The problem
The answer must consist solely of the line that contains "Image resolution: width=1998" and all subsequent lines of the data, each reproduced exactly.

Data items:

::::::

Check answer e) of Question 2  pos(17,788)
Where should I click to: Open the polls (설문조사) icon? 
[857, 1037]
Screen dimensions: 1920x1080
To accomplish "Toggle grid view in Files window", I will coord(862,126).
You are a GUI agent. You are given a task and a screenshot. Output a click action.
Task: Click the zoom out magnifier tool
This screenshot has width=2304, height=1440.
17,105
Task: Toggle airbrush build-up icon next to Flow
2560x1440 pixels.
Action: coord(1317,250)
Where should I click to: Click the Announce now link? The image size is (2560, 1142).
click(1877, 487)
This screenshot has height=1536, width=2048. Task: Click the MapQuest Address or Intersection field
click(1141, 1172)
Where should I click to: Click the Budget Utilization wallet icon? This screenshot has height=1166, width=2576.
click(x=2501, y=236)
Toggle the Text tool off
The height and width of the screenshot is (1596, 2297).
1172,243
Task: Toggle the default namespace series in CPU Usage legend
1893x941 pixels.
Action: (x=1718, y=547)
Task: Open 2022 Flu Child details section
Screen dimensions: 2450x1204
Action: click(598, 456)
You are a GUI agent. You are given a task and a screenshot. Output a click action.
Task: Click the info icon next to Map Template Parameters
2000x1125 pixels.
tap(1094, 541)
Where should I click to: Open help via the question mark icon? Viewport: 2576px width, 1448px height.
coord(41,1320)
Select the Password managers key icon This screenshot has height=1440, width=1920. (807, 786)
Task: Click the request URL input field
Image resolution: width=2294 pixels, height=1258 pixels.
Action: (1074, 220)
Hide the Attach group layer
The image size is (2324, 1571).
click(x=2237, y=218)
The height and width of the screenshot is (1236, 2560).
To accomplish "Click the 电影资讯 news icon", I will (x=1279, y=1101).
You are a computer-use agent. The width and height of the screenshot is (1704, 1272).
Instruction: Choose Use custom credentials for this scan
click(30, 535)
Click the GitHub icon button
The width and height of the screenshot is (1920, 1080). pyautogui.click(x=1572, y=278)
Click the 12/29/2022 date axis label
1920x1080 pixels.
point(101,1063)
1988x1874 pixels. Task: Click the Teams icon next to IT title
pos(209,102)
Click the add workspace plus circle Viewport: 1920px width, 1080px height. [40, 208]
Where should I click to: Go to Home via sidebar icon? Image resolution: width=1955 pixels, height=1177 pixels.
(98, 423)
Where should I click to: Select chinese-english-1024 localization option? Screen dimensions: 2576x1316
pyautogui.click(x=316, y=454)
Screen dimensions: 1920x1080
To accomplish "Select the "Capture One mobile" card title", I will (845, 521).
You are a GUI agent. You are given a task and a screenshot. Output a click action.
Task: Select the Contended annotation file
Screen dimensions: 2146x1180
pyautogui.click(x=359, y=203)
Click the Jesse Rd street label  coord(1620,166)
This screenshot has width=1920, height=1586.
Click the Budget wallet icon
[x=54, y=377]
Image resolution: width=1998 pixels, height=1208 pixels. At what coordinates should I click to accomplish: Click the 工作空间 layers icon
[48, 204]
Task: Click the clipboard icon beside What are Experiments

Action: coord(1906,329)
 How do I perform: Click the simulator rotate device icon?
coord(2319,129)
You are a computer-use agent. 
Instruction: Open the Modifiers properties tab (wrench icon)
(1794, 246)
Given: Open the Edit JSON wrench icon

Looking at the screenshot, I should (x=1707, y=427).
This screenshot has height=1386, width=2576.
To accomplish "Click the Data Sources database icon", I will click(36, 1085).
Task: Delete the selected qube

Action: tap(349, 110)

::::::

Your solution
Image resolution: width=1998 pixels, height=1208 pixels. At what coordinates should I click to accomplish: Click the 工作空间 layers icon
[48, 204]
Task: Click the clipboard icon beside What are Experiments

Action: coord(1906,329)
 How do I perform: Click the simulator rotate device icon?
coord(2319,129)
You are a computer-use agent. 
Instruction: Open the Modifiers properties tab (wrench icon)
(1794, 246)
Given: Open the Edit JSON wrench icon

Looking at the screenshot, I should (x=1707, y=427).
This screenshot has height=1386, width=2576.
To accomplish "Click the Data Sources database icon", I will click(36, 1085).
Task: Delete the selected qube

Action: tap(349, 110)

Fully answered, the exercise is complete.